Copy all of the records exactly.
[[ DATASET EXTRACT, beginning ]]
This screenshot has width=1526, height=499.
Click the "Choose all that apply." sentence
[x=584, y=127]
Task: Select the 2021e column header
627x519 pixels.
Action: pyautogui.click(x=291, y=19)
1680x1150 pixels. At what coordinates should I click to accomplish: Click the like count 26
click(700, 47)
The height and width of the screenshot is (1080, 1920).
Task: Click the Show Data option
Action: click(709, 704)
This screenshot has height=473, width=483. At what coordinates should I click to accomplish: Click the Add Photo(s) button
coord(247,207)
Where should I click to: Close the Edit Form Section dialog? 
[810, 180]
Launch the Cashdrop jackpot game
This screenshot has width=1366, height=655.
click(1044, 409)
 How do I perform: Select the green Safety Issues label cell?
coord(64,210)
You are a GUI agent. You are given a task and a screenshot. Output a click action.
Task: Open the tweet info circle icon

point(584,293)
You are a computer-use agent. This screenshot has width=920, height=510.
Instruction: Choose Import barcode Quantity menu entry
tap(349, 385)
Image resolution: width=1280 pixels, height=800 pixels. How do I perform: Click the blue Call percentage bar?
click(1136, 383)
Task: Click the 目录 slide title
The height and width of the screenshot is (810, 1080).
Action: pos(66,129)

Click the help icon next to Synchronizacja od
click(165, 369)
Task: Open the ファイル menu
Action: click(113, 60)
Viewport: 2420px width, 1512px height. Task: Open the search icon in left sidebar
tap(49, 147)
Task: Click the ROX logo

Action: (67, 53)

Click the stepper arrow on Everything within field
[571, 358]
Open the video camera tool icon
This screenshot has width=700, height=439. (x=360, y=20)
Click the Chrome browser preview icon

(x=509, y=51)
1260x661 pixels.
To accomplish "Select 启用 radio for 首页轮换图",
[[ DATASET EXTRACT, end ]]
• TASK RESULT
This screenshot has width=1526, height=499.
Click the "Choose all that apply." sentence
[x=584, y=127]
Task: Select the 2021e column header
627x519 pixels.
Action: pyautogui.click(x=291, y=19)
1680x1150 pixels. At what coordinates should I click to accomplish: Click the like count 26
click(700, 47)
The height and width of the screenshot is (1080, 1920).
Task: Click the Show Data option
Action: click(709, 704)
This screenshot has height=473, width=483. At what coordinates should I click to accomplish: Click the Add Photo(s) button
coord(247,207)
Where should I click to: Close the Edit Form Section dialog? 
[810, 180]
Launch the Cashdrop jackpot game
This screenshot has width=1366, height=655.
click(1044, 409)
 How do I perform: Select the green Safety Issues label cell?
coord(64,210)
You are a GUI agent. You are given a task and a screenshot. Output a click action.
Task: Open the tweet info circle icon

point(584,293)
You are a computer-use agent. This screenshot has width=920, height=510.
Instruction: Choose Import barcode Quantity menu entry
tap(349, 385)
Image resolution: width=1280 pixels, height=800 pixels. How do I perform: Click the blue Call percentage bar?
click(1136, 383)
Task: Click the 目录 slide title
The height and width of the screenshot is (810, 1080).
Action: pos(66,129)

Click the help icon next to Synchronizacja od
click(165, 369)
Task: Open the ファイル menu
Action: click(113, 60)
Viewport: 2420px width, 1512px height. Task: Open the search icon in left sidebar
tap(49, 147)
Task: Click the ROX logo

Action: (67, 53)

Click the stepper arrow on Everything within field
[571, 358]
Open the video camera tool icon
This screenshot has width=700, height=439. (x=360, y=20)
Click the Chrome browser preview icon

(x=509, y=51)
1260x661 pixels.
To accomplish "Select 启用 radio for 首页轮换图",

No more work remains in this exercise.